Poliça – United Crushers (Memphis Industries)

Poliça – United Crushers (Memphis Industries)


P is for people. P is for peace. P is for peaceful protest. P is for prepared. New mother Channy Leaneagh educates children (and puppets) in the video for her band’s single ‘Wedding’ about the world they will inherit in the foreseeable future. In a style that crosses Sesame Street with Charlie Says, it specifically warns kids to be cautionary about the American police force following the uprise of law enforcement brutality. Poliça frontwoman Channy gained a reputation of smart and opinionated lyrics across the Minneapolis group’s first two albums; the debut Give Up The Ghost was bitter about marriage and mortality and the follow-up Shulamuth called for feministic independence (emotionally and financially).

After giving birth to her first son during the recording of their third album United Crushers in Texas’ El Paso, Channy’s motherhood instincts have seemingly contributed to specific lyrics about protectiveness and guidance, with ‘Wedding‘s “All the cops want in/Brim brim when they lose and win/Saying hands up/The bullets in,” being one example of this life risk assessment. ‘Summer Please’ is particularly grim in its outward looking honesty: “Whatcha wanna be when you’re big enough to see it’s all sh*t?”.  Furthermore, intimate relationship abuse and the manic pressures of modern life are contrastingly compared to the tranquillity of a “babies breath” in this particular anthem.

It’s unsurprising that Channy is not going to be a mother that pretends that the world is sunshine and rainbows for the sake of her children’s fantastical childhood, especially if you saw the bleeding album cover of Shulamith and the controversial self-violence of video ‘Tiff’. However, the pureness in Channy’s voice is unexpected. Ever since the hypnotic ‘Lay Your Cards Out’ was released in 2011, audiences have grown accustomed to Poliça’s artistic and credible use of autotune effects, as much as the frantic speed of Drew Christopherson’s drumming.  Yet on the teaser song ‘Lime Habit’, ‘Someway’ and many others tracks on United Crushers – with the exception of final track ‘Lose You’ – there aren’t the usual echoey manipulations to the vocals. As Poliça have that contradictory skill of sounding different and yet strangely familiar musically, Channy’s less clouded vocals aren’t out-of-place.
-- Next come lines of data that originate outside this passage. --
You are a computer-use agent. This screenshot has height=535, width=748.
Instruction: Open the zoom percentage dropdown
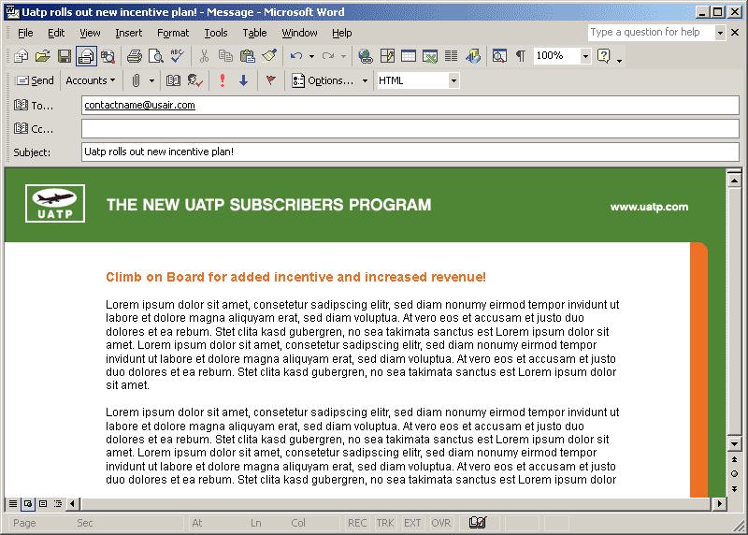585,56
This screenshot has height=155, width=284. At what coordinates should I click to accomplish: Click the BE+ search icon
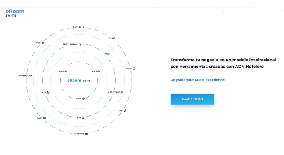(x=125, y=110)
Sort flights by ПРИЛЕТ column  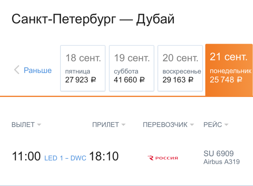coord(109,125)
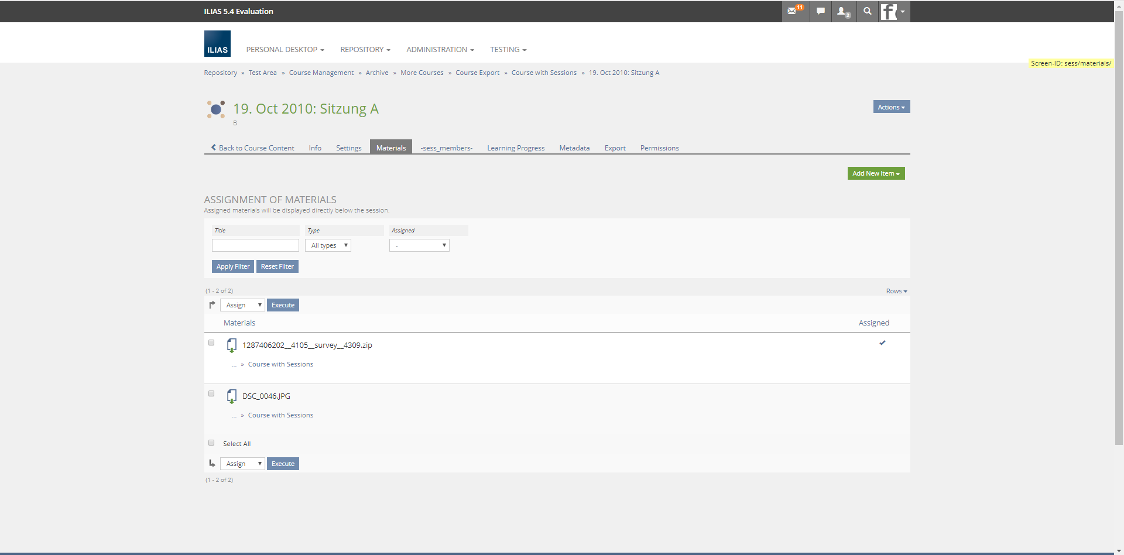Click the vertical page scrollbar
The height and width of the screenshot is (555, 1124).
(x=1119, y=234)
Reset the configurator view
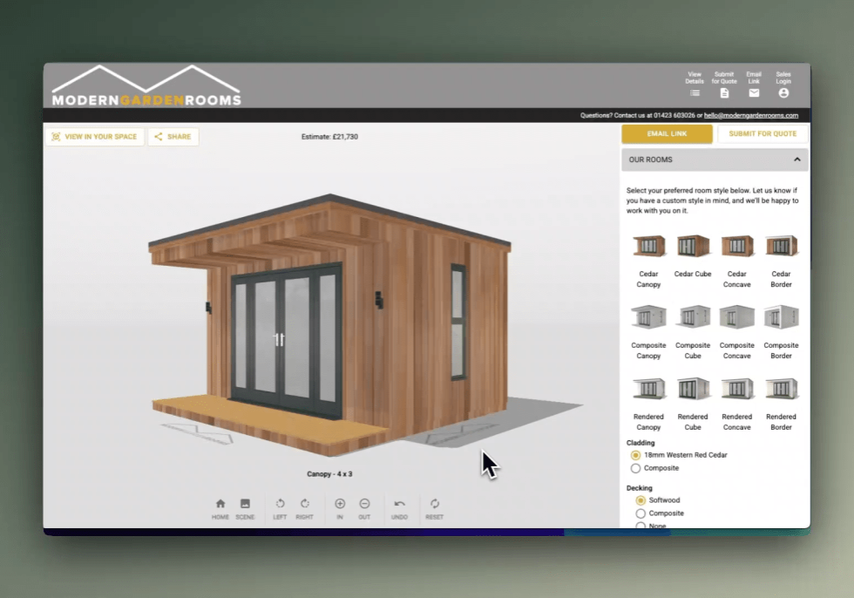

Neither is the introduction of patient sniffy drumstick beats – the type that could accompany alternative British hip hop Ghostpoet or Roots Manuva – ambient techno effects and Chris Biersen’s funky bass guitar groove carrying the rhythm.

The only downside to United Crushers is it lacks the hooks that make the album particularly memorable afterwards. As Poliça are a band that use seamless fading transition in their albums for unifying cohesiveness, distinguishability might not be one of their priorities. Nonetheless, what is learnt is that they are forward-thinking and foreboding, from their music to their view on generational impermanence. As evident by the graffiti on the brick walls in the promo to ‘Wedding’: “We were born in their world but they will die in ours.”